<<<<
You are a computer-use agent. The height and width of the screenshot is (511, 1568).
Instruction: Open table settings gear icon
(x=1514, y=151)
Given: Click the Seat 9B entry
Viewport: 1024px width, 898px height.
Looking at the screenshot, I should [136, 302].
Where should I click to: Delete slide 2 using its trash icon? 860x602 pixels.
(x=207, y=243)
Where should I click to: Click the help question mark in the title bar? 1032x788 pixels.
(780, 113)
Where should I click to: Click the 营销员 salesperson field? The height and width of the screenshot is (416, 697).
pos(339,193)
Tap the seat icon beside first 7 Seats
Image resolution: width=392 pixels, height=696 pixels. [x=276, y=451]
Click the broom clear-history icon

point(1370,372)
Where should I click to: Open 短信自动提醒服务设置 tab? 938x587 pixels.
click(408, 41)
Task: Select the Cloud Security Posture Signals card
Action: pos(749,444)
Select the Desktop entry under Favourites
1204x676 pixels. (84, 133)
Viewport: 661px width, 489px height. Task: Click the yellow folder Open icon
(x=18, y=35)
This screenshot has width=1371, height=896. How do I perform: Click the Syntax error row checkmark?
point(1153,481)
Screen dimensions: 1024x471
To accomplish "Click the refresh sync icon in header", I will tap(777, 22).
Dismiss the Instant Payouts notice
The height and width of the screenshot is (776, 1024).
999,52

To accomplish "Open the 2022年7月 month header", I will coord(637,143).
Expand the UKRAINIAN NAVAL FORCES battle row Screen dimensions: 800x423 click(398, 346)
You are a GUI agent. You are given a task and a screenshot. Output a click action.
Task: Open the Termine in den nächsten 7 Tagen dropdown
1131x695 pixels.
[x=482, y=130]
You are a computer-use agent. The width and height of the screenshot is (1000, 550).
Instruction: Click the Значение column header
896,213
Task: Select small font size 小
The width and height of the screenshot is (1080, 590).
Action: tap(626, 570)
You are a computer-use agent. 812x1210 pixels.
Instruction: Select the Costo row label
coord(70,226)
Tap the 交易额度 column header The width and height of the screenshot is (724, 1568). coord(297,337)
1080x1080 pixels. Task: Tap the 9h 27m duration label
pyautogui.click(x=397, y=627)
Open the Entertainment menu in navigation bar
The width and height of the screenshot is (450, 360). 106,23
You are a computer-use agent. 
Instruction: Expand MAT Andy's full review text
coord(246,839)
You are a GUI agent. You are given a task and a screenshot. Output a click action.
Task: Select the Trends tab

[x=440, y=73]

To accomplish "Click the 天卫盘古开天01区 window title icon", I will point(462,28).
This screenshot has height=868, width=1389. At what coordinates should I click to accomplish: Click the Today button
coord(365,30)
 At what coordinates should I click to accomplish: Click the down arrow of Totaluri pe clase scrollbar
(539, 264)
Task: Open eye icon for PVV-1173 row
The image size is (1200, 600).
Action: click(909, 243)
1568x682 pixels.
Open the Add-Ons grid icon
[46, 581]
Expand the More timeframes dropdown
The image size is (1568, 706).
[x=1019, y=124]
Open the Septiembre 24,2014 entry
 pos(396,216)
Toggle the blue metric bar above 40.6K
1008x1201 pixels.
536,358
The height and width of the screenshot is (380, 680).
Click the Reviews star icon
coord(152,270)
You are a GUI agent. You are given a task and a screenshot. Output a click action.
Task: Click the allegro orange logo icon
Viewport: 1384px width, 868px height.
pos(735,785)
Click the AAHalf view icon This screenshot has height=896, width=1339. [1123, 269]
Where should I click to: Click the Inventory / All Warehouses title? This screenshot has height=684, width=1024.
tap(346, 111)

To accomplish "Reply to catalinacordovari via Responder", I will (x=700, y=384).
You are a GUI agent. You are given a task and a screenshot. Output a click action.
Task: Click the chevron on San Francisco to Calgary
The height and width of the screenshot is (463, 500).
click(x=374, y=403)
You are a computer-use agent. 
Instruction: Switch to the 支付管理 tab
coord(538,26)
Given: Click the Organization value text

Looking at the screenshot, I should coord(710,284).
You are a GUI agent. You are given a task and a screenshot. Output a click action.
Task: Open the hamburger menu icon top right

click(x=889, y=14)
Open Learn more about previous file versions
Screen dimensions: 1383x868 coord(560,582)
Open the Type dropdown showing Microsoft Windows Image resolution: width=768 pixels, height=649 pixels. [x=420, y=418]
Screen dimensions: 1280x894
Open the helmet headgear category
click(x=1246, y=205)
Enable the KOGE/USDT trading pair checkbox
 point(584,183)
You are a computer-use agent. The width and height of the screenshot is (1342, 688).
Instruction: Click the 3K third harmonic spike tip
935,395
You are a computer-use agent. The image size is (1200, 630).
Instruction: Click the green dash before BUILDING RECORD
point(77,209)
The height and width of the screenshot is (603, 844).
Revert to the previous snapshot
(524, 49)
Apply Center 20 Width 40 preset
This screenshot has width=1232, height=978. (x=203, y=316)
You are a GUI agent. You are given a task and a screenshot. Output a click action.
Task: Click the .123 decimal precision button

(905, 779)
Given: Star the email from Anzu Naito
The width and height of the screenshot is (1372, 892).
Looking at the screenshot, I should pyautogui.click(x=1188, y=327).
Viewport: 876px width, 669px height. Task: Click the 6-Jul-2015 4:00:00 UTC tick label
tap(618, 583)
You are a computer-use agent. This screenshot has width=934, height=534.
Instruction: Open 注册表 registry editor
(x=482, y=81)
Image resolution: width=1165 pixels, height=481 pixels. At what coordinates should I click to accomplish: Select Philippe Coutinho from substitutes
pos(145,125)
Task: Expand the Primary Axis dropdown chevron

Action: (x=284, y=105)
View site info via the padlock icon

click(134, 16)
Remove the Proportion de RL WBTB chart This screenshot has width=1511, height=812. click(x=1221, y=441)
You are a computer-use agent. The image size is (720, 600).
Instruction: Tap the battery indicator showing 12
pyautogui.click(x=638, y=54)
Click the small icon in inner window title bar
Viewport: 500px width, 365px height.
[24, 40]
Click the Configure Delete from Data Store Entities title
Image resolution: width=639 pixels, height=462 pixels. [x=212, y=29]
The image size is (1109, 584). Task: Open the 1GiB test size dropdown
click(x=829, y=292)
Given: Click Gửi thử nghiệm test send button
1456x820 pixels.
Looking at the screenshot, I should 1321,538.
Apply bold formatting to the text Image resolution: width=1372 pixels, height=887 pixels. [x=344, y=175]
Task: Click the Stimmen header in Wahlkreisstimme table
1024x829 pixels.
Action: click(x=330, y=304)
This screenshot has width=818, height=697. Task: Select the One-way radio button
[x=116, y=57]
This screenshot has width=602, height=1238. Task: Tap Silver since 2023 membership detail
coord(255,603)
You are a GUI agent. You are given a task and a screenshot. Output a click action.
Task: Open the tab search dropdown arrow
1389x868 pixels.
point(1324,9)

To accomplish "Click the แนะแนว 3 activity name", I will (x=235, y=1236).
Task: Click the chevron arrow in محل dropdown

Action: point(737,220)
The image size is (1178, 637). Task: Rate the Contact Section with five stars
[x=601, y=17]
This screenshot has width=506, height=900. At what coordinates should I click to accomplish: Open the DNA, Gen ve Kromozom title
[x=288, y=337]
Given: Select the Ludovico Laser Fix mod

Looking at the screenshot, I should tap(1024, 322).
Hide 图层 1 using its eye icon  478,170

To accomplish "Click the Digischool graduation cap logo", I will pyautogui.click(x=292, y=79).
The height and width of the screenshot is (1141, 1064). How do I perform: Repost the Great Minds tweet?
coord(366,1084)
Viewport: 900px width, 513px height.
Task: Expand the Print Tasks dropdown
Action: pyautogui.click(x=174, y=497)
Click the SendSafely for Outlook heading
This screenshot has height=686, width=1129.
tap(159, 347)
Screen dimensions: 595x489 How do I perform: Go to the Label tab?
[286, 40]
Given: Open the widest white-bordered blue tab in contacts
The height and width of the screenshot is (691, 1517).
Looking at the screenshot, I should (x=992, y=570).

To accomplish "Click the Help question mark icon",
>>>>
__任务要求__
更新从含有“Remove the Proportion”的一行至含有“Action: click(x=330, y=304)”的一行（首尾两行均包括在内），将其中的“dropdown”替换为“drop-down menu”，其余一律不变，仅输出这些行。

__参考解答__
Remove the Proportion de RL WBTB chart This screenshot has width=1511, height=812. click(x=1221, y=441)
You are a computer-use agent. The image size is (720, 600).
Instruction: Tap the battery indicator showing 12
pyautogui.click(x=638, y=54)
Click the small icon in inner window title bar
Viewport: 500px width, 365px height.
[24, 40]
Click the Configure Delete from Data Store Entities title
Image resolution: width=639 pixels, height=462 pixels. [x=212, y=29]
The image size is (1109, 584). Task: Open the 1GiB test size drop-down menu
click(x=829, y=292)
Given: Click Gửi thử nghiệm test send button
1456x820 pixels.
Looking at the screenshot, I should 1321,538.
Apply bold formatting to the text Image resolution: width=1372 pixels, height=887 pixels. [x=344, y=175]
Task: Click the Stimmen header in Wahlkreisstimme table
1024x829 pixels.
Action: click(x=330, y=304)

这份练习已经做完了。